McGregor, 37, last competed in July 2021, the trilogy bout against Dustin Poirier that ended with a broken leg at UFC 264. Multiple comeback dates since then, against Michael Chandler in particular, came and went. He withdrew from a planned UFC 303 booking in June 2024 citing a toe injury, then served an 18-month anti-doping suspension stemming from three missed drug tests in 2024, only becoming eligible to compete again in March of this year. Five years on the shelf is a long runway by any standard.
Holloway, 34, has stayed active. He knocked out Justin Gaethje in the final second of their BMF title fight at UFC 300 in April 2024, dropped a featherweight title bid against Ilia Topuria at UFC 308 that October, then made the move to lightweight full-time. He defended the BMF belt against Poirier at UFC 318 last July — sending Poirier into retirement — before losing the title to Charles Oliveira by 50-45 across the board at UFC 326 in March. The McGregor rematch is his first booking since.
The co-main is a lightweight contender fight between Benoit Saint Denis and Paddy Pimblett, both ranked in the top six. Saint Denis (17-3, 1 NC) is on a four-fight win streak after a rough 2024, capped by a second-round TKO of Dan Hooker at UFC 325 in Sydney at the end of January. Pimblett (23-4) is coming off the first loss of his UFC run, a unanimous decision against Gaethje in their interim lightweight title fight at UFC 324 a week earlier. Both want the winner of the lightweight title picture; this is where they fight to stay in line.
As someone who has covered McGregor’s promotional cycles since the Aldo build, the pattern is familiar: announcement, ticket rush, a quiet stretch, then the press tour. Whether this one runs the full route depends largely on how camp goes.
International Fight Week traditionally drives UFC’s biggest gate of the year.

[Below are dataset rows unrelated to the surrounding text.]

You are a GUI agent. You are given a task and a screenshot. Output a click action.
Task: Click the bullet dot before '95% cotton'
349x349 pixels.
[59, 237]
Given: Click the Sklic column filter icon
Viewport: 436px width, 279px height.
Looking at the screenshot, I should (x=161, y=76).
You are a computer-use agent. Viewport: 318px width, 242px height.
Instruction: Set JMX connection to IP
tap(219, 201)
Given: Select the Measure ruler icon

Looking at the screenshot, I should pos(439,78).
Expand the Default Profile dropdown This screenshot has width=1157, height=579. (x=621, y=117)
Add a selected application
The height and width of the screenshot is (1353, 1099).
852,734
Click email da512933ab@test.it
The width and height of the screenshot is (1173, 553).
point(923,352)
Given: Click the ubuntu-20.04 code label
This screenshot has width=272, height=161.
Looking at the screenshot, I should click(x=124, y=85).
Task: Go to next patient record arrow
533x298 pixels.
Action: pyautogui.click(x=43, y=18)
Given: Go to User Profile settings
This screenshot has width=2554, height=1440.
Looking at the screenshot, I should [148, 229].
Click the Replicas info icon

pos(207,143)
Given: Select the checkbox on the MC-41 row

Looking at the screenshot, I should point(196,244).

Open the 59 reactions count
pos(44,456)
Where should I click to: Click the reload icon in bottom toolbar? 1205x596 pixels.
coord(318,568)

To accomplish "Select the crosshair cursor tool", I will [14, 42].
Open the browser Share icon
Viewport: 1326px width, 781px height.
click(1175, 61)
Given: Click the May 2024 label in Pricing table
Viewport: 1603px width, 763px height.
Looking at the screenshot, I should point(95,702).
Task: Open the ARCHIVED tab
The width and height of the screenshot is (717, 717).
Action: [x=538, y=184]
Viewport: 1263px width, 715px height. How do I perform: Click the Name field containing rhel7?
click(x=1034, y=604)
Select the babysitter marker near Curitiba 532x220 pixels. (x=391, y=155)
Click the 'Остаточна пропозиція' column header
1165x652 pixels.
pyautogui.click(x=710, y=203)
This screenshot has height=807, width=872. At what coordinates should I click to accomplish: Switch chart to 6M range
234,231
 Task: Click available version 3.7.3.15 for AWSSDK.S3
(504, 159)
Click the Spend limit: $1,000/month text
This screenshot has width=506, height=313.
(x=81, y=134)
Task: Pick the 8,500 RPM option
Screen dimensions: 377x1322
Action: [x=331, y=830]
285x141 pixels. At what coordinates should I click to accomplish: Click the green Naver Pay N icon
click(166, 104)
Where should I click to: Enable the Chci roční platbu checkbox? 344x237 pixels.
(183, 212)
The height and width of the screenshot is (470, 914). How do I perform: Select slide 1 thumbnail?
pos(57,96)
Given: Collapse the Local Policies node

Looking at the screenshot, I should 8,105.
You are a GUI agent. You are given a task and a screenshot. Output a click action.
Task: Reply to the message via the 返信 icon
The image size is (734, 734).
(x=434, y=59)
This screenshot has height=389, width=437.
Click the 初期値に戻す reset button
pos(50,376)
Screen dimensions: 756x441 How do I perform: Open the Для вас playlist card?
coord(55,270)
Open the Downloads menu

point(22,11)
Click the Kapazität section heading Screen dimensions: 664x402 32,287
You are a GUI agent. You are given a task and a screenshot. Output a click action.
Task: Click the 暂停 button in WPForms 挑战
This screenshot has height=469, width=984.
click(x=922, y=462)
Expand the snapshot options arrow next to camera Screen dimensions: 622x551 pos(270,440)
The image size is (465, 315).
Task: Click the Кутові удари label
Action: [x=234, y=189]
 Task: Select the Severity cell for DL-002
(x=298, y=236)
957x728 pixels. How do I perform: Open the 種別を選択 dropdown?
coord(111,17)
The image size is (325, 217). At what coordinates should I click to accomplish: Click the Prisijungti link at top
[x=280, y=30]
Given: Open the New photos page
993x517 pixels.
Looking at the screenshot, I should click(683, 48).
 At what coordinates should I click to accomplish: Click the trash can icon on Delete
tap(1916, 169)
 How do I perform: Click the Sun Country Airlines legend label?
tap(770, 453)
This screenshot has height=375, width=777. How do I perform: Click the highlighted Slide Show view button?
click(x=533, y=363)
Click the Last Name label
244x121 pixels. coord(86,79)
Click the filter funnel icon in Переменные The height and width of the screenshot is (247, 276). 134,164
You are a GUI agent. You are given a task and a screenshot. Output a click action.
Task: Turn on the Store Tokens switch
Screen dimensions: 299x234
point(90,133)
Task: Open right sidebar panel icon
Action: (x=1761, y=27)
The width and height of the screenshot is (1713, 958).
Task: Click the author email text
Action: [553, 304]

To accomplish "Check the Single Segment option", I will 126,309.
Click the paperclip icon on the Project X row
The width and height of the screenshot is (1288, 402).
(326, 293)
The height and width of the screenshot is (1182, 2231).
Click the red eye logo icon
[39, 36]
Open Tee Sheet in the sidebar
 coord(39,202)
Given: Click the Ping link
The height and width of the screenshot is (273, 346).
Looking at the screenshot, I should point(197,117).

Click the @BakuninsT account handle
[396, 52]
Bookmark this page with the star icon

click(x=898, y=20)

The 2024 edition, UFC 303 — which lost McGregor to the toe injury and was rescued by a short-notice Alex Pereira vs. Jiří Procházka 2 light heavyweight title rematch — still cleared a $15.9M gate and roughly 274,000 PPV buys under the old ESPN+ model. UFC 329 lands under the new Paramount+ structure, where main cards stream as part of the subscription rather than as à la carte PPV purchases, so the comparison won’t be apples to apples. A McGregor return card is expected to push the gate, viewership, and platform sign-ups considerably higher regardless.
For Holloway, it’s another marquee booking against a name that moves the needle. For McGregor, it’s the fight that finally has a date attached. The rest gets sorted between now and July 11.